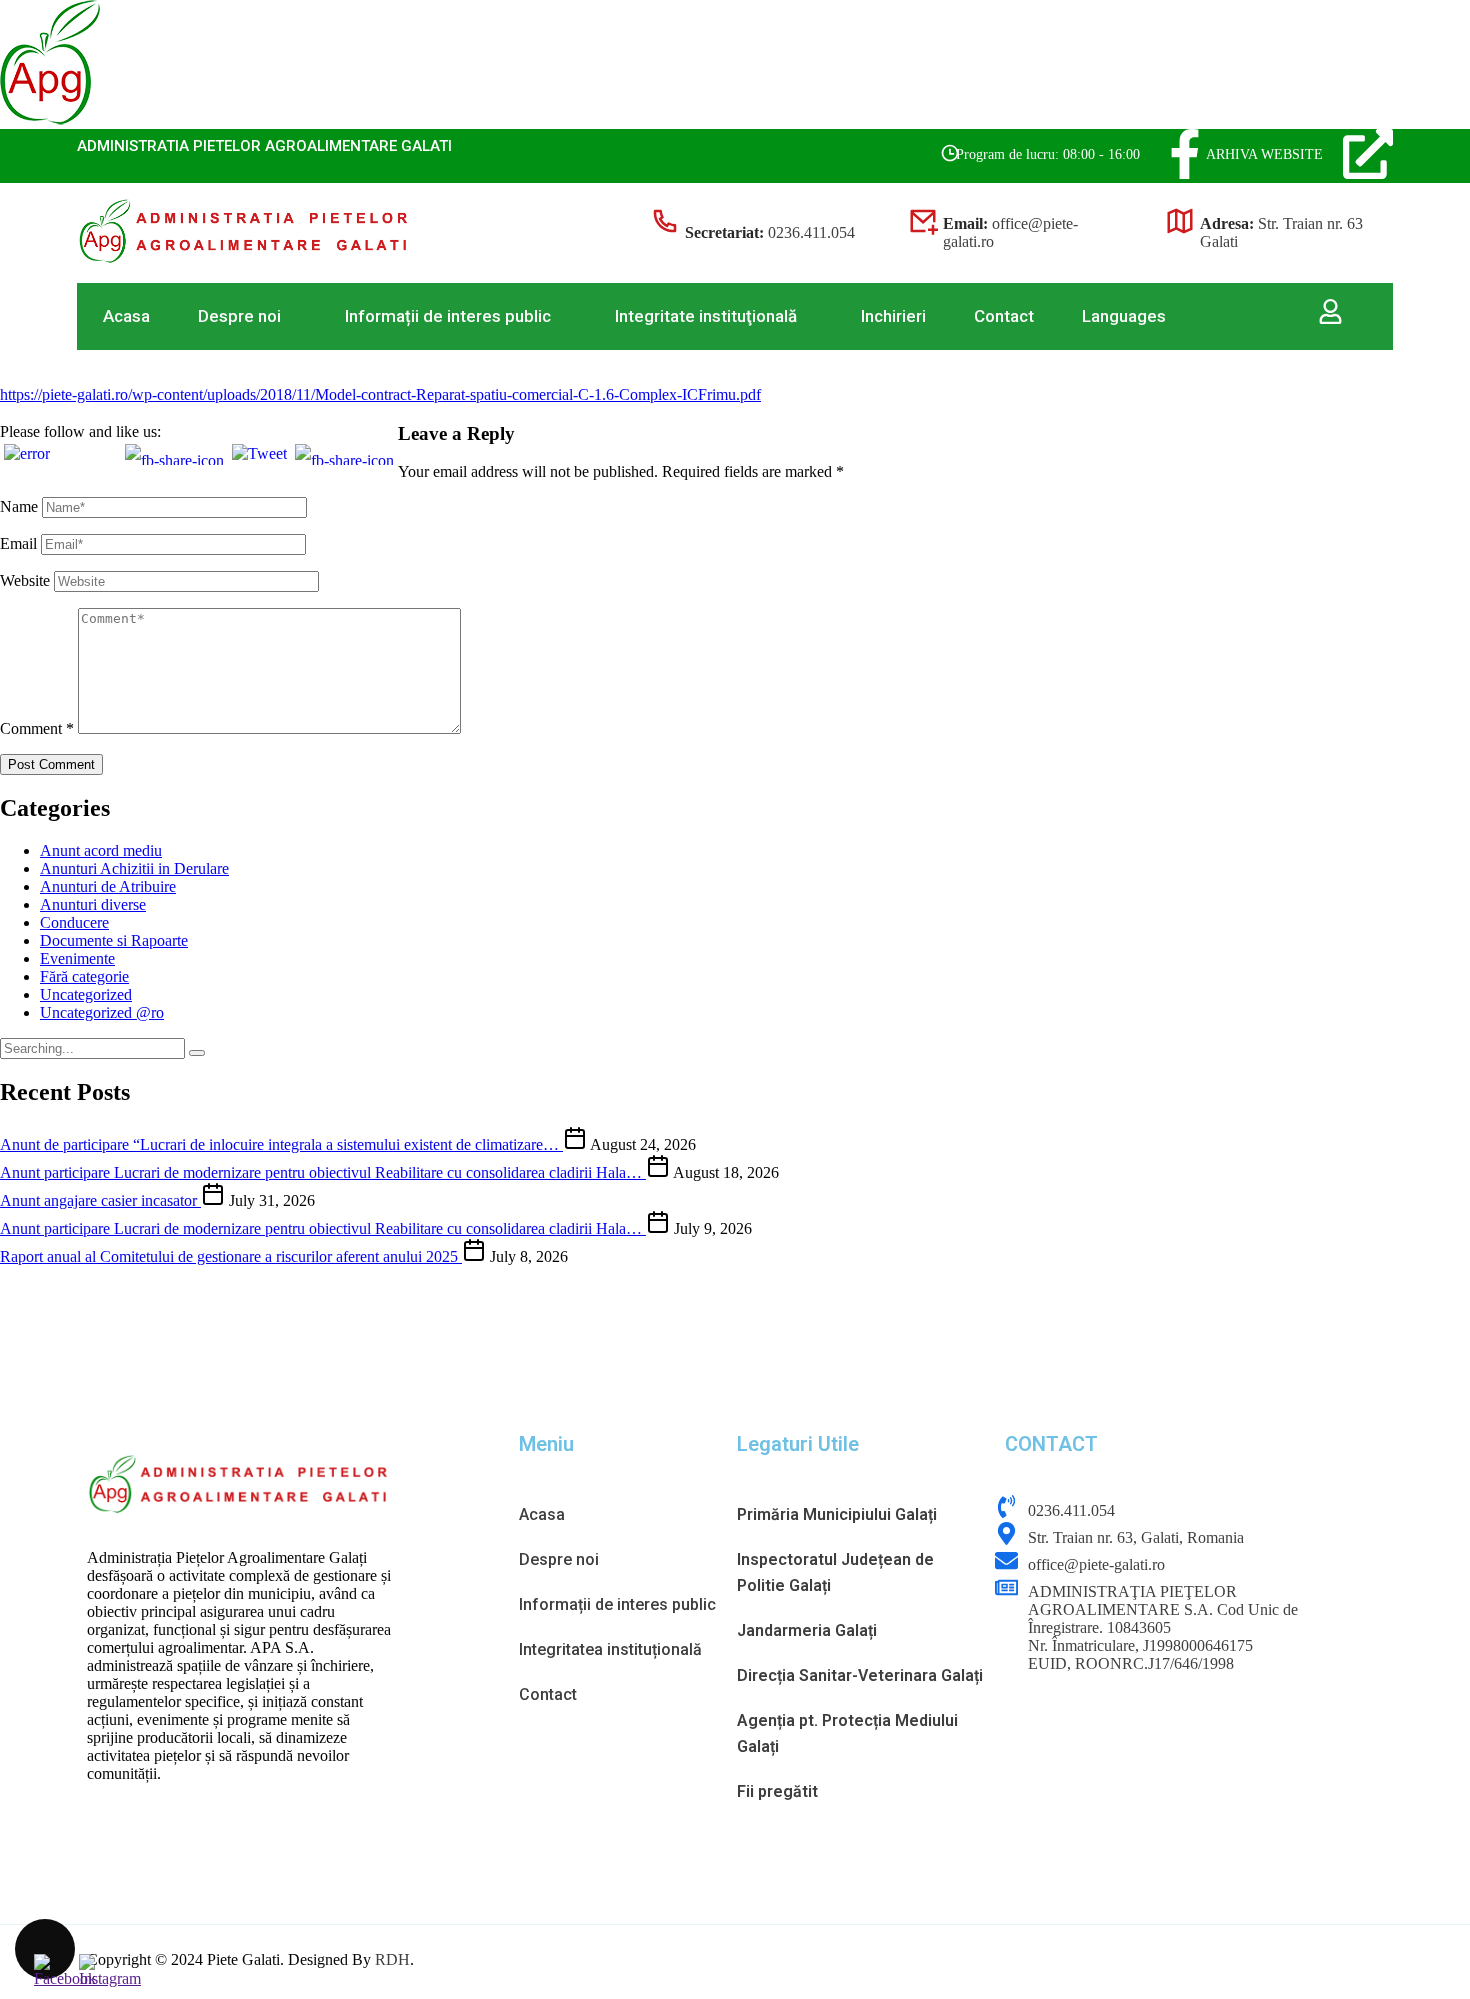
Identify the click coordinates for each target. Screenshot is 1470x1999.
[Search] (197, 1053)
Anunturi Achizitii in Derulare (134, 868)
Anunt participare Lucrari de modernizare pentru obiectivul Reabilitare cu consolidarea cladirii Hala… (323, 1172)
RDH (392, 1959)
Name (19, 506)
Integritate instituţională (706, 316)
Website (25, 580)
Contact (1004, 316)
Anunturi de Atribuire (108, 886)
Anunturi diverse (93, 904)
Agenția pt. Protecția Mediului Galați (847, 1733)
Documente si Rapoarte (114, 940)
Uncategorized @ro (102, 1012)
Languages (1124, 316)
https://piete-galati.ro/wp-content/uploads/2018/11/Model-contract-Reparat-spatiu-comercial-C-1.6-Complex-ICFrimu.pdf (380, 394)
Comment (37, 728)
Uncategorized (86, 994)
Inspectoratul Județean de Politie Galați (835, 1572)
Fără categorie (84, 976)
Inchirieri (893, 316)
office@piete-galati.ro (1096, 1564)
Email (18, 543)
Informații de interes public (448, 316)
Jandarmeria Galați (807, 1630)
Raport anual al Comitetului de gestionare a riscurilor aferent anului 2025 (231, 1256)
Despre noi (239, 316)
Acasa (126, 316)
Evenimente (77, 958)
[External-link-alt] (1368, 154)
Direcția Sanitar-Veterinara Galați (860, 1675)
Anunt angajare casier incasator (100, 1200)
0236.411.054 (811, 232)
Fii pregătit (777, 1791)
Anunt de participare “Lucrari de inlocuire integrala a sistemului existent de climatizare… (281, 1144)
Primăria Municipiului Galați (837, 1514)
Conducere (74, 922)
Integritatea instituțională (610, 1649)
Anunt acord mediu (101, 850)
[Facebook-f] (1185, 154)
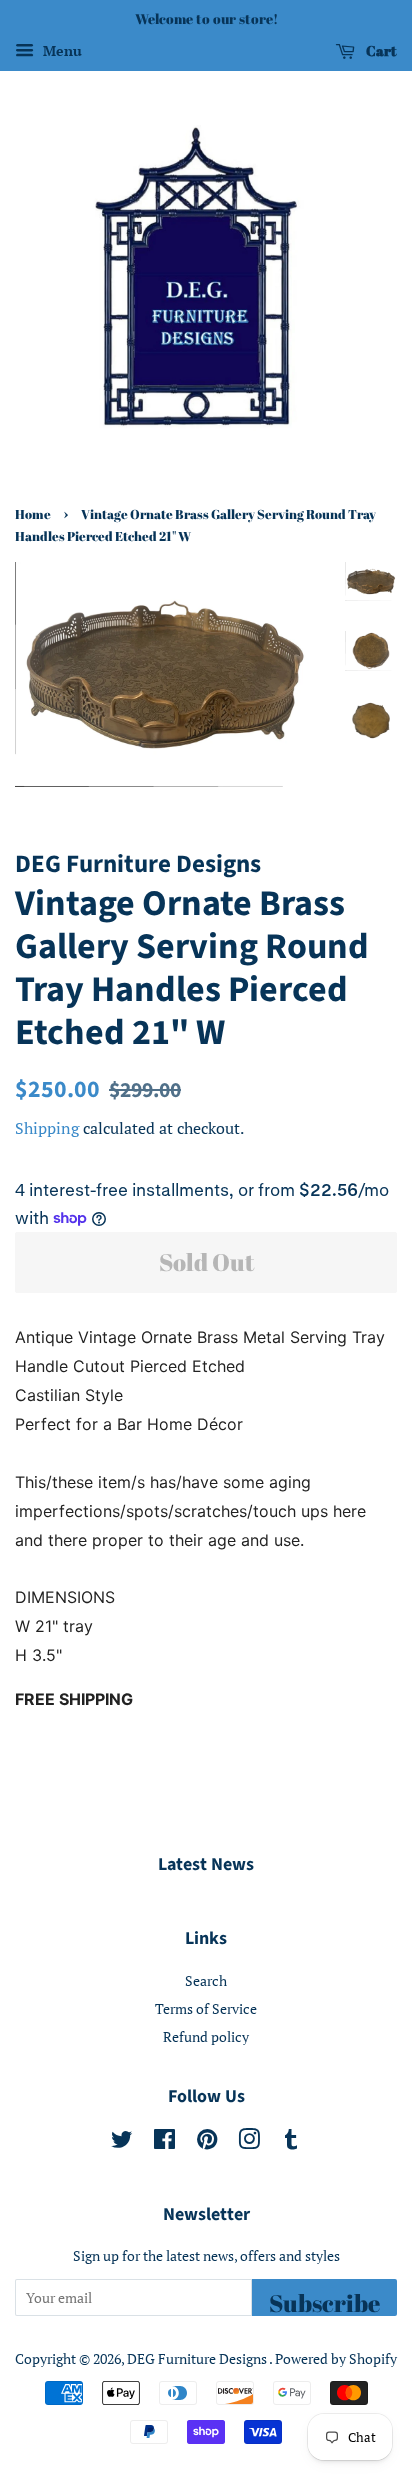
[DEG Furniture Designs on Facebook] (164, 2142)
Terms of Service (206, 2008)
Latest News (206, 1864)
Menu (60, 50)
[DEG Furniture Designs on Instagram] (249, 2142)
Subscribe (324, 2301)
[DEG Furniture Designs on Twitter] (122, 2142)
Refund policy (206, 2036)
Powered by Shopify (336, 2358)
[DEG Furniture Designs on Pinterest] (207, 2142)
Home (33, 514)
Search (206, 1980)
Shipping (47, 1128)
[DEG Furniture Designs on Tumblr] (291, 2142)
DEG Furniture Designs (198, 2358)
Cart (380, 50)
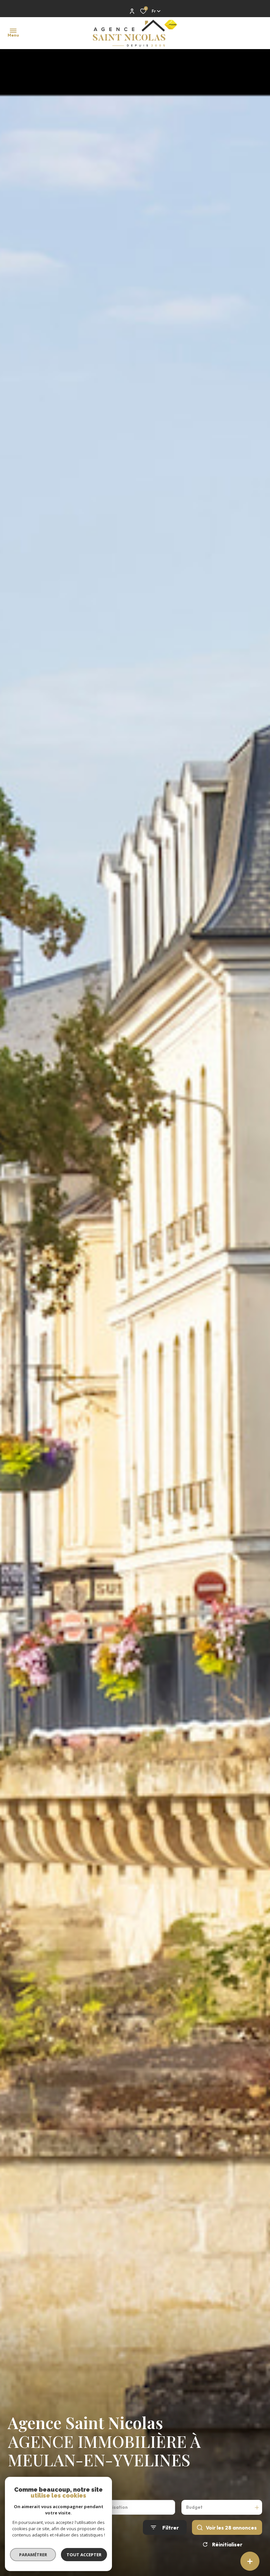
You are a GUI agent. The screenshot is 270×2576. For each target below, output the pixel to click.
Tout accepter (84, 2555)
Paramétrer (33, 2555)
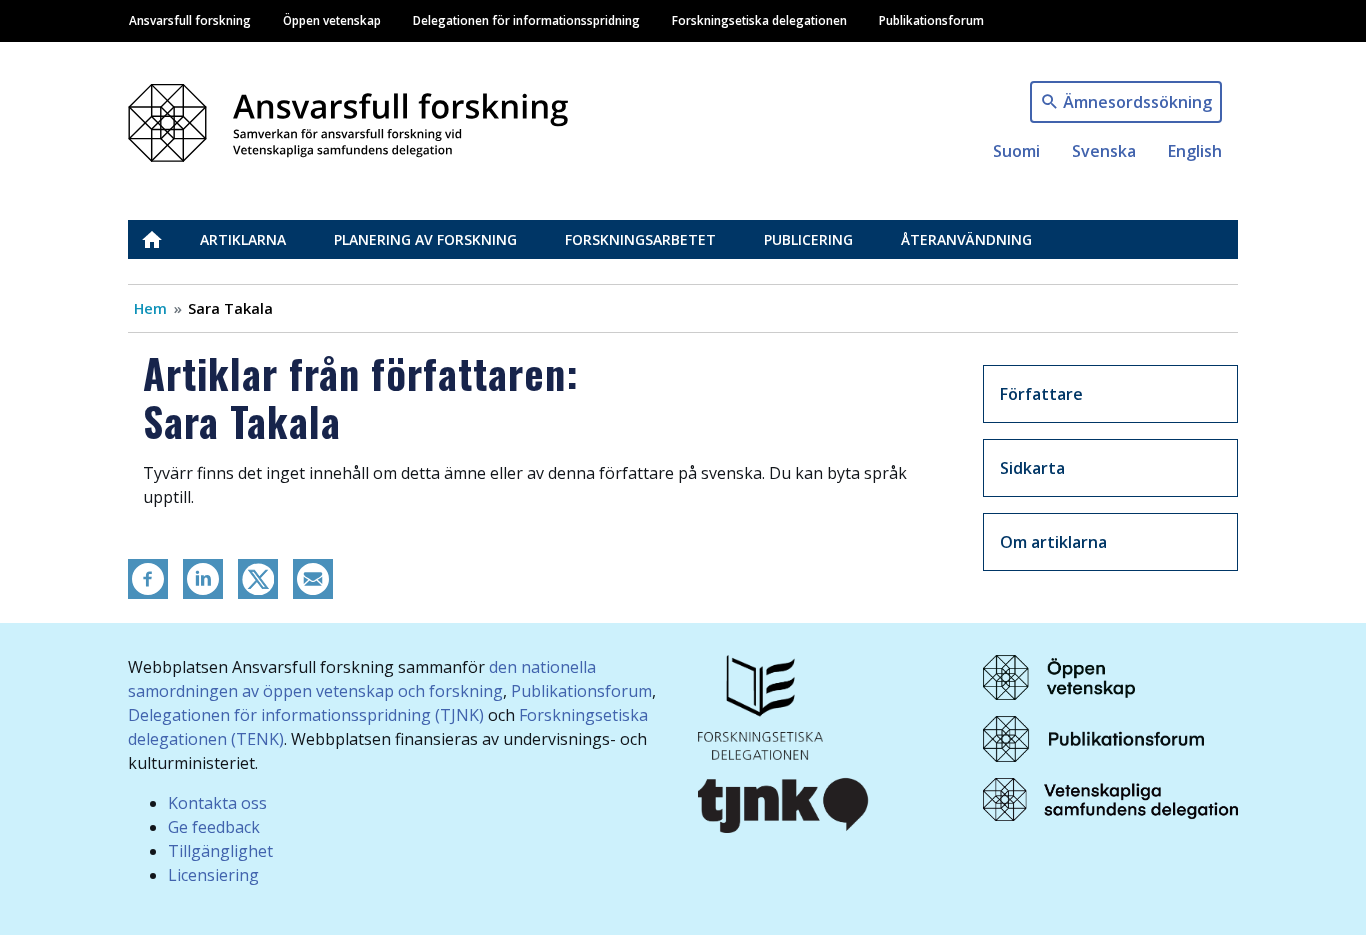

· · · · ·

» ACTION ITEM
Leave every picture out and return exactly the lines from the one holding "Refund policy (206, 2036)" through the end of the records above, both ends included, and nothing more.

» ANSWER SPACE
Refund policy (206, 2036)
Powered by Shopify (336, 2358)
[DEG Furniture Designs on Pinterest] (207, 2142)
Home (33, 514)
Search (206, 1980)
Shipping (47, 1128)
[DEG Furniture Designs on Tumblr] (291, 2142)
DEG Furniture Designs (198, 2358)
Cart (380, 50)
You are a GUI agent. The screenshot is 270×2576. For each target below, output the pixel to click.
Tout accepter (84, 2555)
Paramétrer (33, 2555)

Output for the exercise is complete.